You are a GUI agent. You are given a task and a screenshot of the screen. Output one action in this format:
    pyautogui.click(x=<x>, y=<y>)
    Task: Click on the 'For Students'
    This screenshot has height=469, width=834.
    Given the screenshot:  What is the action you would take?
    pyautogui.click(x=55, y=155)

══════

• [TASK STATEMENT]
Rewrite the rows above as a JSON list of strings, with each line as its own string and blank lines omitted.

• [TASK SOLUTION]
[
  "You are a GUI agent. You are given a task and a screenshot of the screen. Output one action in this format:",
  "    pyautogui.click(x=<x>, y=<y>)",
  "    Task: Click on the 'For Students'",
  "    This screenshot has height=469, width=834.",
  "    Given the screenshot:  What is the action you would take?",
  "    pyautogui.click(x=55, y=155)"
]